- **Task description**: Could you return every line of the material that contains the word "agent"?

- **Records supplied**:
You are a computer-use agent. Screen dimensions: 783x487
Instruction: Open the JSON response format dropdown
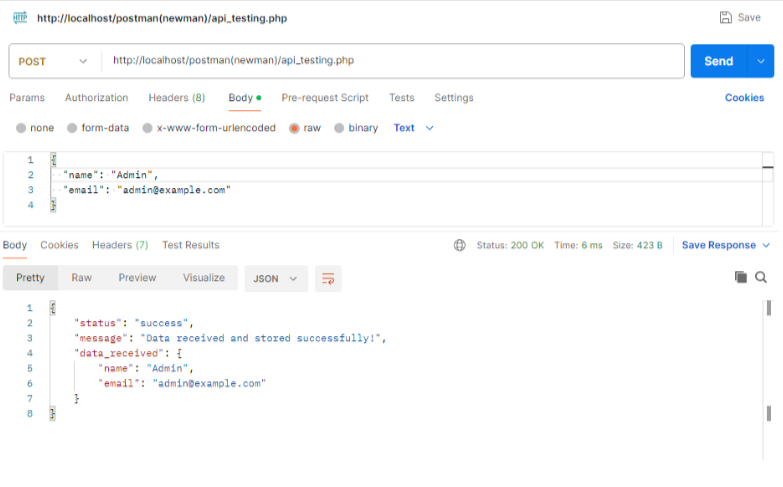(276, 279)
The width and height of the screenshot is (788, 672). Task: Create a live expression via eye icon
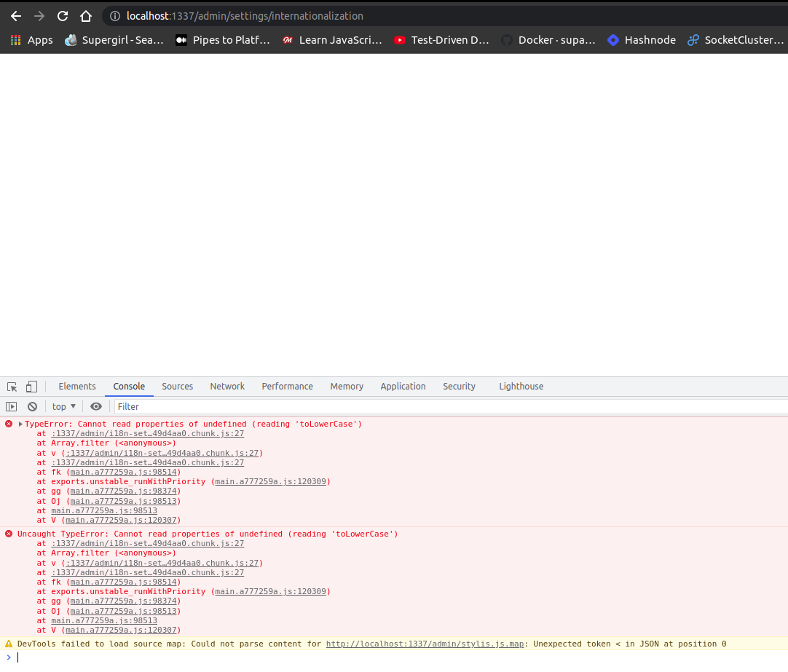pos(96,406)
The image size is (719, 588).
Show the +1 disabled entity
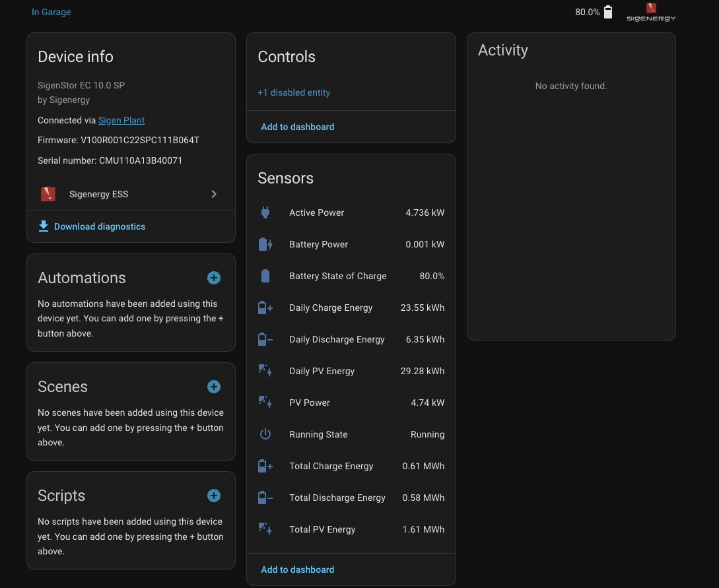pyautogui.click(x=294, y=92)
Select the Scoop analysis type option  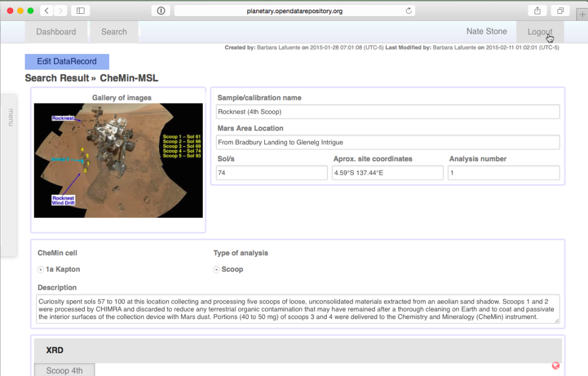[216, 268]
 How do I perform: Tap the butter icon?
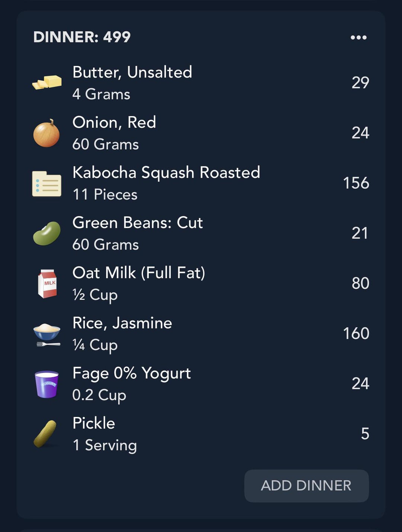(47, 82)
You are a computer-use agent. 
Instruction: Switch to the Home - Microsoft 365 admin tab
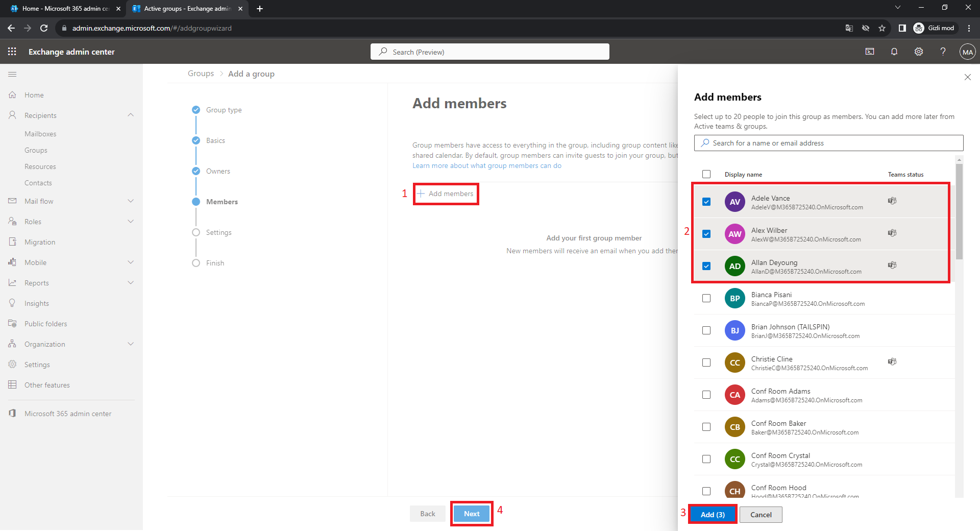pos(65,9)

- **Response area**:
You are a computer-use agent. Screen dimensions: 783x487
You are a computer-use agent. 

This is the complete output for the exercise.